The judge he felt kind of sore. He said
he reckoned a body could reform
the old man with a shotgun, maybe, but he didn't know no other
way.
CHAPTER VI.
WELL, pretty soon the old man was up and
around again, and then he went
for Judge Thatcher in the courts to make him give up that money,
and he
went for me, too, for not stopping school. He catched me a couple
of
times and thrashed me, but I went to school just the same, and
dodged him
or outrun him most of the time. I didn't want to go to school
much
before, but I reckoned I'd go now to spite pap. That law trial
was a
slow business--appeared like they warn't ever going to get started
on
it; so every now and then I'd borrow two or three dollars off
of the
judge for him, to keep from getting a cowhiding. Every time
he got money
he got drunk; and every time he got drunk he raised Cain around
town; and
every time he raised Cain he got jailed. He was just suited--this
kind
of thing was right in his line.
He got to hanging around the widow's too
much and so she told him at last
that if he didn't quit using around there she would make trouble
for him.
Well, WASN'T he mad? He said he would show who was Huck Finn's
boss.
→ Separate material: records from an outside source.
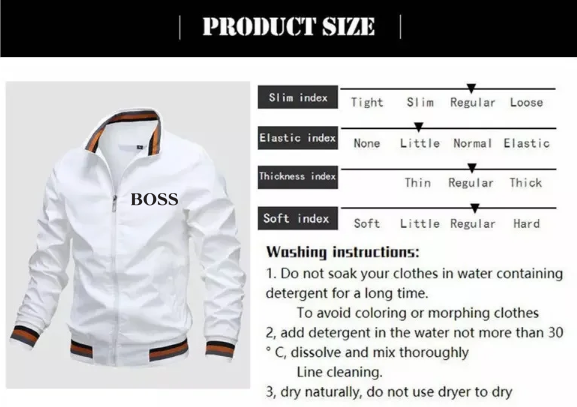Click None on the Elastic scale
Screen dimensions: 577x407
pos(367,143)
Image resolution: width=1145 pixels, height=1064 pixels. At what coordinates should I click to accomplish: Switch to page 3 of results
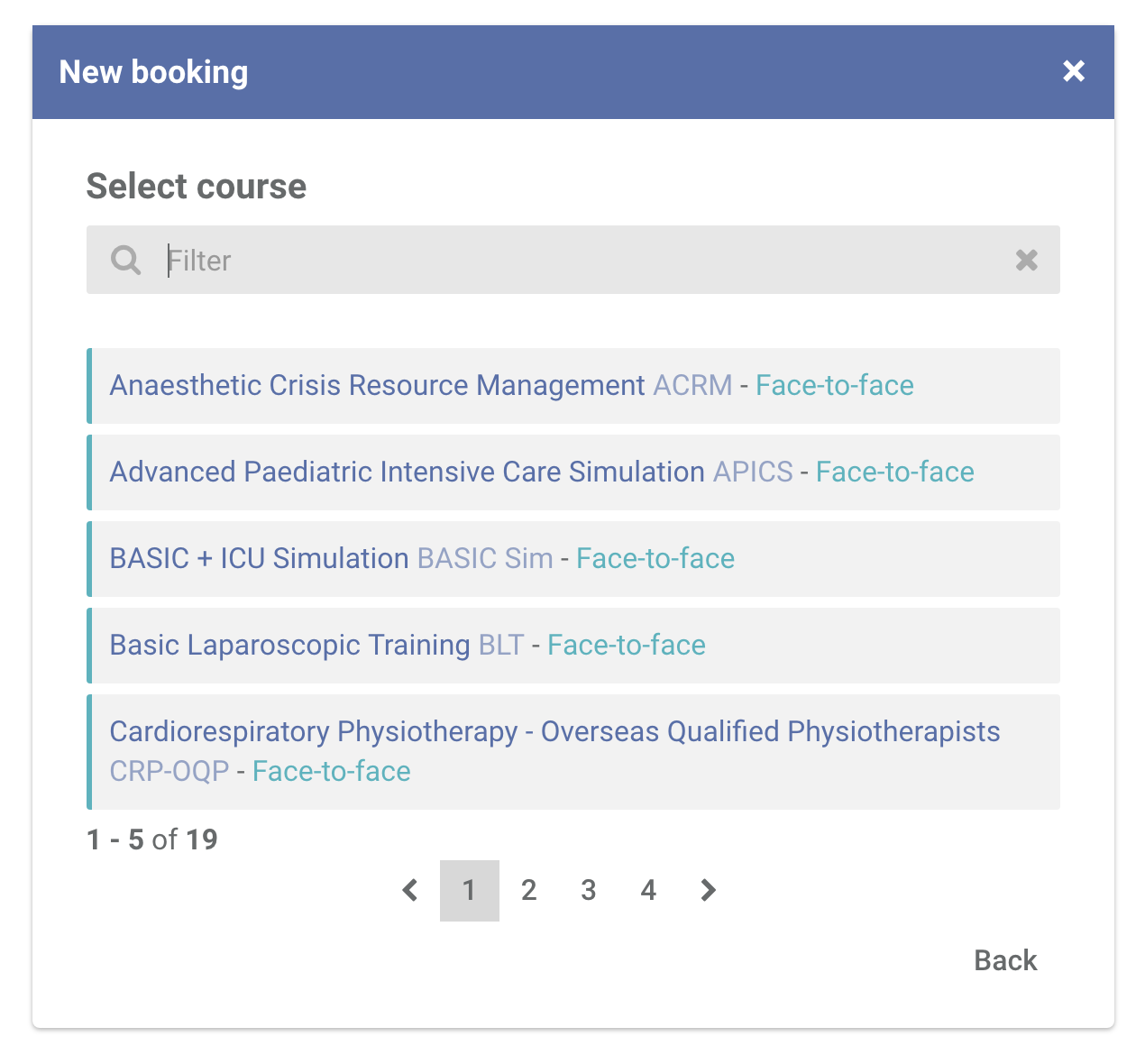tap(589, 891)
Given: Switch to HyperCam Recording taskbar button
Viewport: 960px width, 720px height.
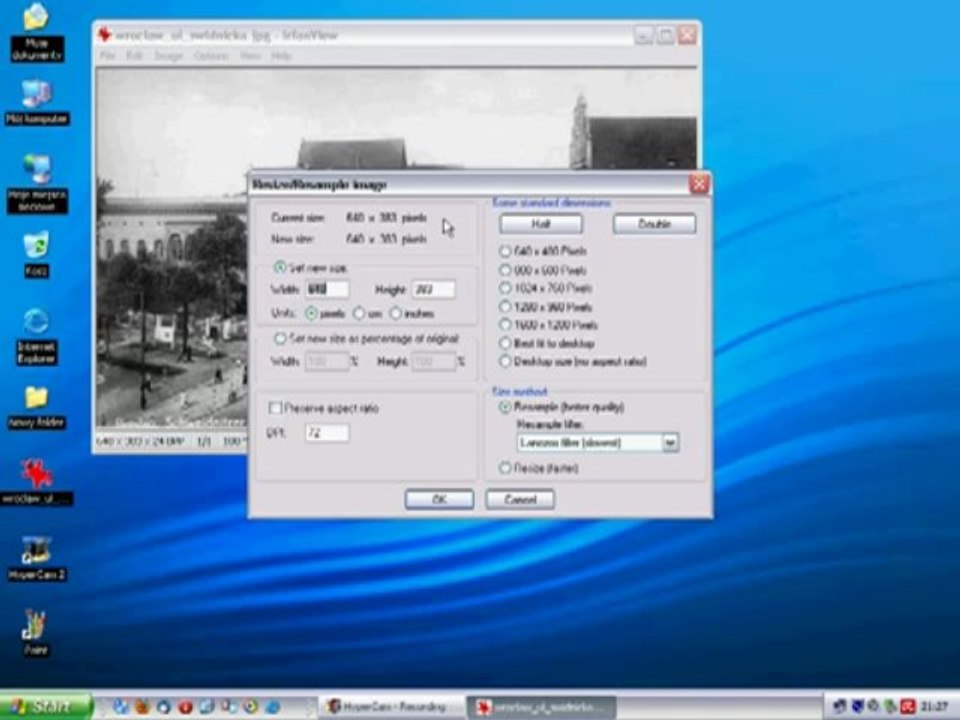Looking at the screenshot, I should (390, 707).
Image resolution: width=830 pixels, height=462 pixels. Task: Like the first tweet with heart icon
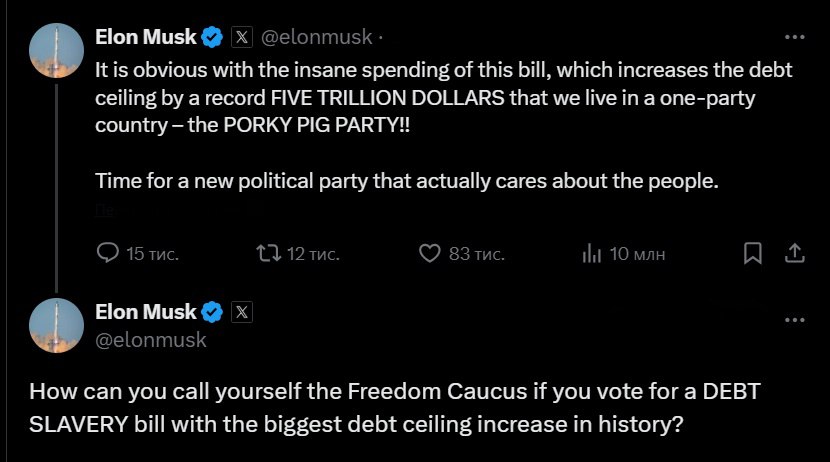pos(429,254)
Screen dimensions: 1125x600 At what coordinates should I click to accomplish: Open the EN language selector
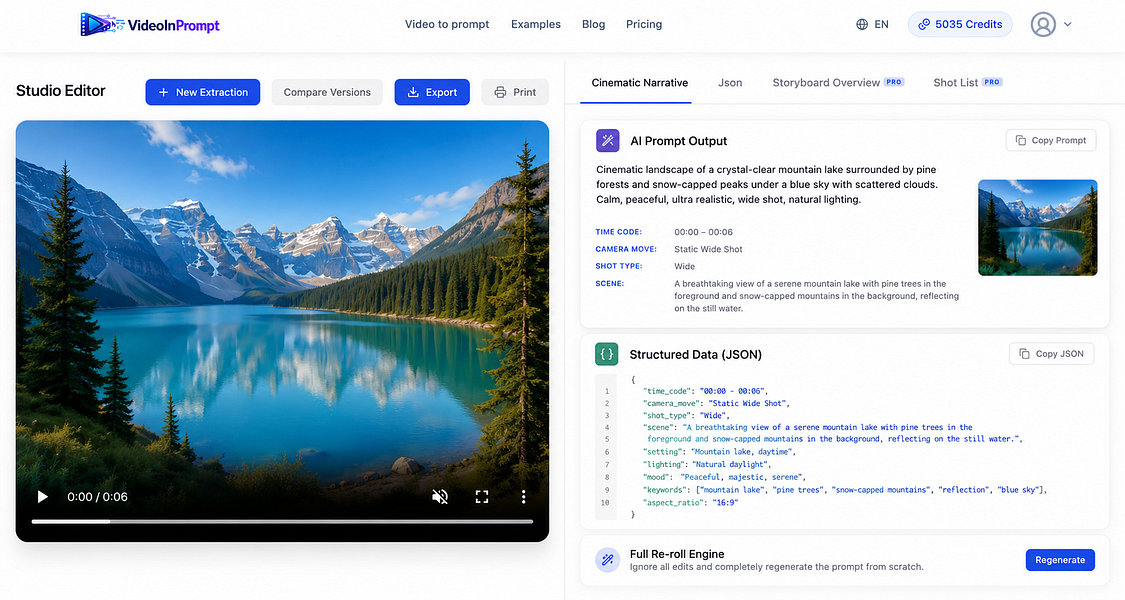(872, 24)
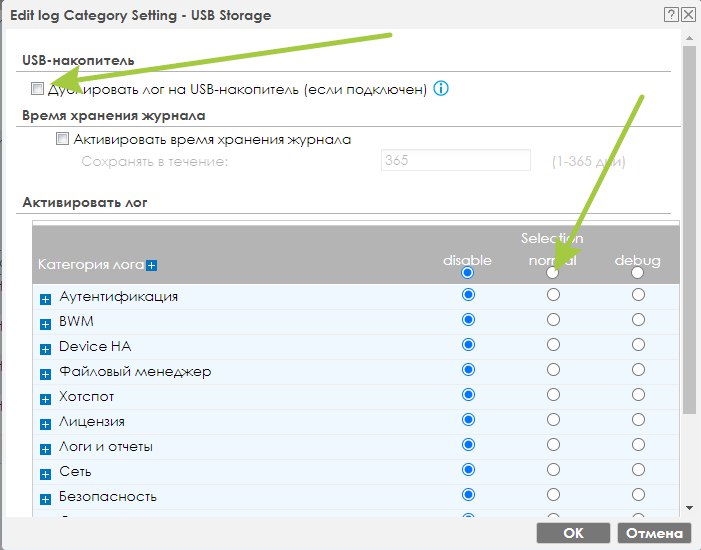
Task: Click the Отмена button
Action: coord(654,533)
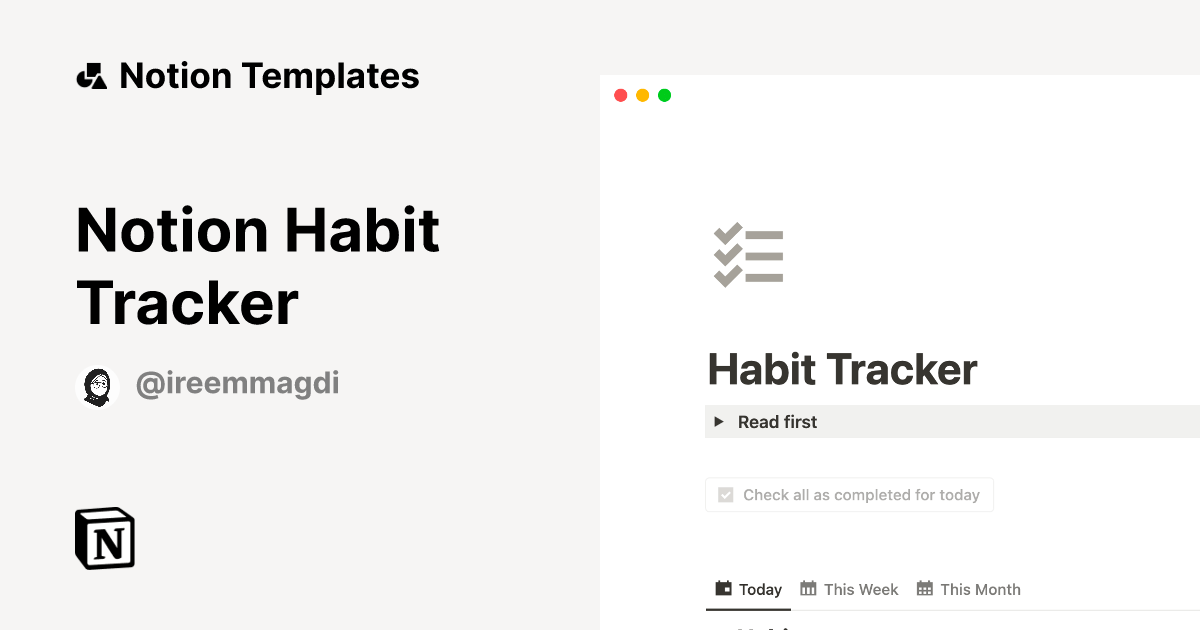Click the black Notion N logo
This screenshot has height=630, width=1200.
[x=104, y=537]
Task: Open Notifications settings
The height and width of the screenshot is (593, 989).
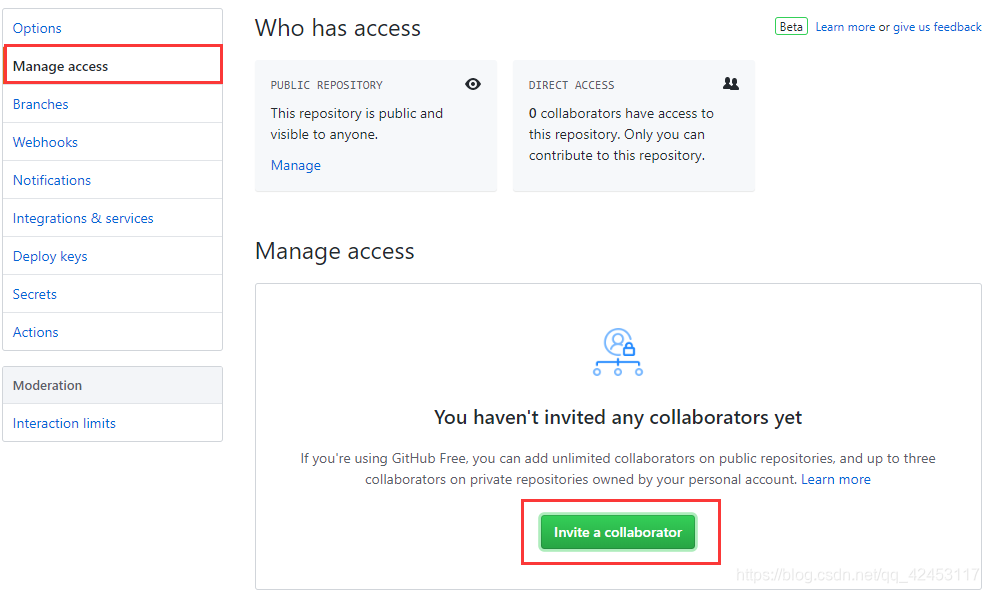Action: [52, 180]
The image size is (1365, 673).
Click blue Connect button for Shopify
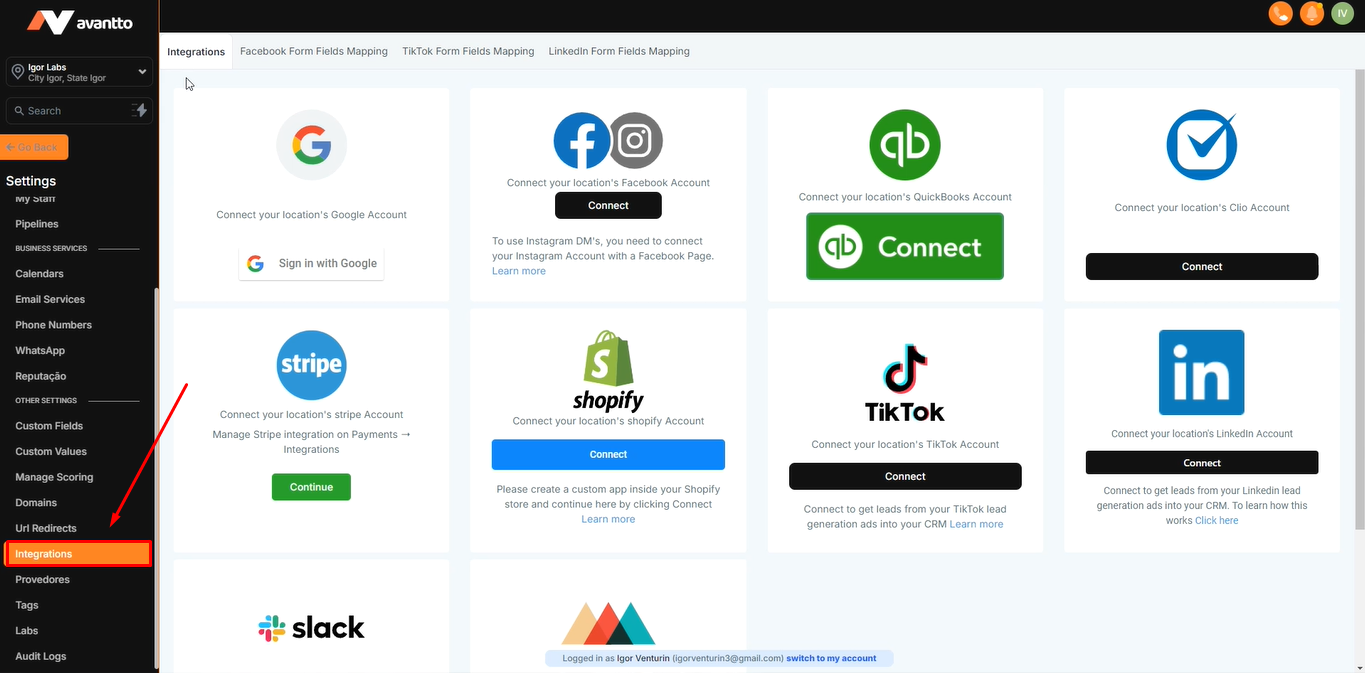click(x=608, y=454)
So
he watched out for me one day in the spring, and catched me,
and took me
up the river about three mile in a skiff, and crossed over to
the
Illinois shore where it was woody and there warn't no houses
but an old
log hut in a place where the timber was so thick you couldn't
find it if
you didn't know where it was.
He kept me with him all the time, and I
never got a chance to run off.
We lived in that old cabin, and he always locked the door and
put the key
under his head nights. He had a gun which he had stole, I reckon,
and we
fished and hunted, and that was what we lived on. Every little
while he
locked me in and went down to the store, three miles, to the
ferry, and
traded fish and game for whisky, and fetched it home and got
drunk and
had a good time, and licked me. The widow she found out where
I was by
and by, and she sent a man over to try to get hold of me; but
pap drove
him off with the gun, and it warn't long after that till I was
used to
being where I was, and liked it--all but the cowhide part.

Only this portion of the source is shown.